Let $F$ be a field, and let $K$ be an extension of $F$ of finite degree.

1. Fix $\alpha \in K$. Prove that the mapping ‘multiplication by $\alpha$‘ is an $F$-linear transformation on $K$. (In fact an automorphism for $\alpha \neq 0$.)
2. Deduce that $K$ is isomorphically embedded in $\mathsf{Mat}_n(F)$.

Let $\varphi_\alpha(x) = \alpha x$. Certainly then we have $\varphi_\alpha(x+ry) = \alpha(x+ry) = \alpha x + r \alpha y$ $= \varphi_\alpha(x) + r \varphi_\alpha(y)$ for all $x,y \in K$ and $r \in F$; so $\varphi_\alpha$ is an $F$-linear transformation. If $\alpha \neq 0$, then evidently $\varphi_{\alpha^{-1}} \circ \varphi_\alpha = \varphi_\alpha \circ \varphi_{\alpha^{-1}} = 1$.
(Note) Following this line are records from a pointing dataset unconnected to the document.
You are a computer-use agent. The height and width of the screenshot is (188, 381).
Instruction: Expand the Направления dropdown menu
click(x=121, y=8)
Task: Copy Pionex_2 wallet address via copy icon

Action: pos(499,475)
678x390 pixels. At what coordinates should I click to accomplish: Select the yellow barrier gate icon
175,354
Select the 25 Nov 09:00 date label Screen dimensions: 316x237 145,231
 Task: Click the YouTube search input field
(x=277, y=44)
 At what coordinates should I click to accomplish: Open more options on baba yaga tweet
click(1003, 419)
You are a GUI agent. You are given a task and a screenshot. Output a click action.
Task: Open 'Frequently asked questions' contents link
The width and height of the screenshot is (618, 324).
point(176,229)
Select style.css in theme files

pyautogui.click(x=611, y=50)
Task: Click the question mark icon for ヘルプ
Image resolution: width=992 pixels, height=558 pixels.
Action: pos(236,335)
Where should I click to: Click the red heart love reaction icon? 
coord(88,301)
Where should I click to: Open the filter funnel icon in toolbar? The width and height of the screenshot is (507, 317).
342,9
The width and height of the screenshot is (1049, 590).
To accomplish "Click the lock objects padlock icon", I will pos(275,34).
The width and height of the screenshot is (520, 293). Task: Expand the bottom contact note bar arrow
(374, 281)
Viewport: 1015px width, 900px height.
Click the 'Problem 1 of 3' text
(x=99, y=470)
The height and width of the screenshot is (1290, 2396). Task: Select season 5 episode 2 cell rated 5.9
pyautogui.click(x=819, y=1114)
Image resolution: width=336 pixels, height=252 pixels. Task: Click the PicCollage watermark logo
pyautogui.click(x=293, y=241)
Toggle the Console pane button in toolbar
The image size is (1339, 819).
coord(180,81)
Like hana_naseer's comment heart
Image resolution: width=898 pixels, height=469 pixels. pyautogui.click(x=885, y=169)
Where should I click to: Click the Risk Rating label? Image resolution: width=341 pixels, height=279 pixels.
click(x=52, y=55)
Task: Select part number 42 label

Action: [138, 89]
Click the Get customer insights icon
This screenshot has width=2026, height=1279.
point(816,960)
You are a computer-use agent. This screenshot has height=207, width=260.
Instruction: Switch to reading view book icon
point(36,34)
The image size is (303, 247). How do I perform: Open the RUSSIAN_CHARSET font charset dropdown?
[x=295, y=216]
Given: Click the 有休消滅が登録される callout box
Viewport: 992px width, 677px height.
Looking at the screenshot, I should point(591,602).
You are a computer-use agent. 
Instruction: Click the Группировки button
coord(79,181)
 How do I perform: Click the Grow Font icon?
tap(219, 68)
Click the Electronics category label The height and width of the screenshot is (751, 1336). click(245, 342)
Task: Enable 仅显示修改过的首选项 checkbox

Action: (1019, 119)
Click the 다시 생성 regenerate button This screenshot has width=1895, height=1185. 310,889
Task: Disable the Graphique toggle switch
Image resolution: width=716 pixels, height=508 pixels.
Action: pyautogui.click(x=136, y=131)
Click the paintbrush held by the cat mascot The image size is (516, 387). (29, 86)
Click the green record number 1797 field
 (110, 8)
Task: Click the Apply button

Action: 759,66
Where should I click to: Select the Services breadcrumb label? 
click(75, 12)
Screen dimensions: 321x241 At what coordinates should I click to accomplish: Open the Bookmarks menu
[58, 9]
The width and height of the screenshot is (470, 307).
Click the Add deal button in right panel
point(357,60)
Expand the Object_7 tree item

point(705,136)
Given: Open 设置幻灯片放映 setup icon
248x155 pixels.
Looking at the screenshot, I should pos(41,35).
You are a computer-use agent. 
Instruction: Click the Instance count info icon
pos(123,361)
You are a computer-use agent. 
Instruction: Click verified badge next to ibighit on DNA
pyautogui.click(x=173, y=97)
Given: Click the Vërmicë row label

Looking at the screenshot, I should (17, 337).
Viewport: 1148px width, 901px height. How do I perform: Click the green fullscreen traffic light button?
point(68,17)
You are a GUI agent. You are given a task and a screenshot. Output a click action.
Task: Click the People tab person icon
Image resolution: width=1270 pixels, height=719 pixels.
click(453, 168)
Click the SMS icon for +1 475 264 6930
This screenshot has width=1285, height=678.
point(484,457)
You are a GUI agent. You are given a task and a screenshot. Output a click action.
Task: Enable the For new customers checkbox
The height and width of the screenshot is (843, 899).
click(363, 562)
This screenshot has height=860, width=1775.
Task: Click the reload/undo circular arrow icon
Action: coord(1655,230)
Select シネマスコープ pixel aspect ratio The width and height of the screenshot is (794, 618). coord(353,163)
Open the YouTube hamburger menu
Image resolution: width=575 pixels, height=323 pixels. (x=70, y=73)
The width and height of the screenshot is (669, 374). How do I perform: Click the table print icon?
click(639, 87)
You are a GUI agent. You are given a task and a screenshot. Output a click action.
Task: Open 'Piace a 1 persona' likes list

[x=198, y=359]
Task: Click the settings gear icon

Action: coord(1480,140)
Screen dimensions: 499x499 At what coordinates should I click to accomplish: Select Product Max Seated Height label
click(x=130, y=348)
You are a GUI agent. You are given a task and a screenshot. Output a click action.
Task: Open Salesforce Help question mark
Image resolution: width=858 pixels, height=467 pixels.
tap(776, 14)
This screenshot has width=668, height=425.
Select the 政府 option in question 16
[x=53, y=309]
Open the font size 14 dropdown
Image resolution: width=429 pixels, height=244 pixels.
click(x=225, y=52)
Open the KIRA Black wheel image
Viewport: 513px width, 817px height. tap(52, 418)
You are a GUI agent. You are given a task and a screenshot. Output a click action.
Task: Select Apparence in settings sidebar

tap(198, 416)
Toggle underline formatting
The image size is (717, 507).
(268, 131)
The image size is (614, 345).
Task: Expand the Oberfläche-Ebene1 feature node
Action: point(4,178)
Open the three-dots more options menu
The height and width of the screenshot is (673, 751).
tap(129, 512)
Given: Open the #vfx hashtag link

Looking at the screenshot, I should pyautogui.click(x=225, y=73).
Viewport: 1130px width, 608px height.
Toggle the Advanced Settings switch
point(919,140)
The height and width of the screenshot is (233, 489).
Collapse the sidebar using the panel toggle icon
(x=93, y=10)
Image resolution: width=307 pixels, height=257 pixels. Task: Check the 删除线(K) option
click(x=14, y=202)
Fix a basis for $K$ over $F$; this yields a ring homomorphism $\Psi : K \rightarrow \mathsf{Mat}_n(F)$ which takes $\alpha$ and returns the matrix of $\varphi_\alpha$ with respect to the chosen basis. Suppose $\alpha \in \mathsf{ker}\ \Psi$; then $\varphi_\alpha(x) = 0$ for all $x \in K$, and thus $\alpha = 0$. So $\Psi$ is injective as desired.